The subsequent outrage over Swartz’s death, voiced by both critics of US computer-crimes laws and of aggressive prosecutorial tactics commonly employed by the country’s judiciary, has now led to a “formal bipartisan involvement” from Republican California Rep. Darrell Issa and Democratic Maryland Rep. Elijah Cummings, the ranking members of the House Oversight and Government Reform Committee, The Los Angeles Times reports on Wednesday.
The two lawmakers, reportedly the “top watchdogs” of government performance in the US Congress, have asked Attorney General Eric Holder in a Monday letter to the Justice Department to explain the federal prosecution of Swartz, a 26-year-old popular ‘hacktivist’ and co-founder of social news site Reddit that was found dead in his New York apartment earlier this month.
“Many questions have been raised about the appropriate level of punishment sought by prosecutors for Mr. Swartz’s alleged offenses, and how the Computer Fraud and Abuse Act, cited in 11 of 13 counts against Mr. Swartz, should apply under similar circumstances,” the pair wrote in their letter, as quoted in the Times report.
The two lawmakers further pointed out in their letter that government prosecutors had filed “amended charges that upped the case’s maximum penalties to 50 years in prison.”
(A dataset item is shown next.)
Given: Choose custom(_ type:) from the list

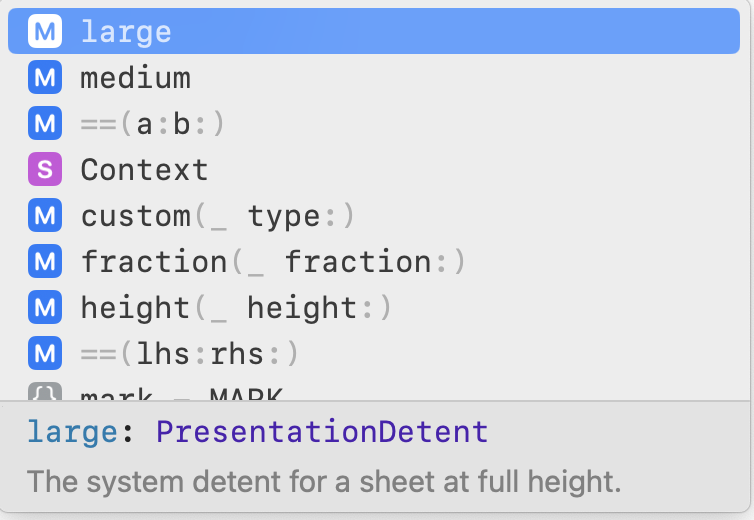Looking at the screenshot, I should point(374,215).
Representatives Issa and Cummings also demanded from the US Justice Department to explain what influenced the decision by federal prosecutors to charge Swartz the way they did and whether he was being singled out for his open-Web advocacy.
According to the report, the two also asked to know how the charges against Swartz compared with other identical cases, what type of plea bargains were offered to him and why, and whether they had evidence pointing to other hacking by the internet activist, who has in the past censured the joint US-Israeli attempts to launch cyber attacks on Iranian computer networks.
Moreover, the report adds, Republican Texas Senator John Cornyn also forwarded a letter to the US attorney general on January 18 asking “whether the prosecution of Swartz was retaliation for his abundant open-records requests.”
Before his death, Swartz was threatened with decades in prison for downloading millions of academic articles from scholarly database, JSTOR, via the Massachusetts Institute of Technology’s network.
Although JSTOR refused to press charges against Swartz, US government attorneys decided to move ahead with a criminal prosecution anyway.
Following Swartz’s death, his family and friends charged that US attorney’s office in Boston had “hounded” Swartz to his death, while his father insisted during his funeral that the US government had killed his son.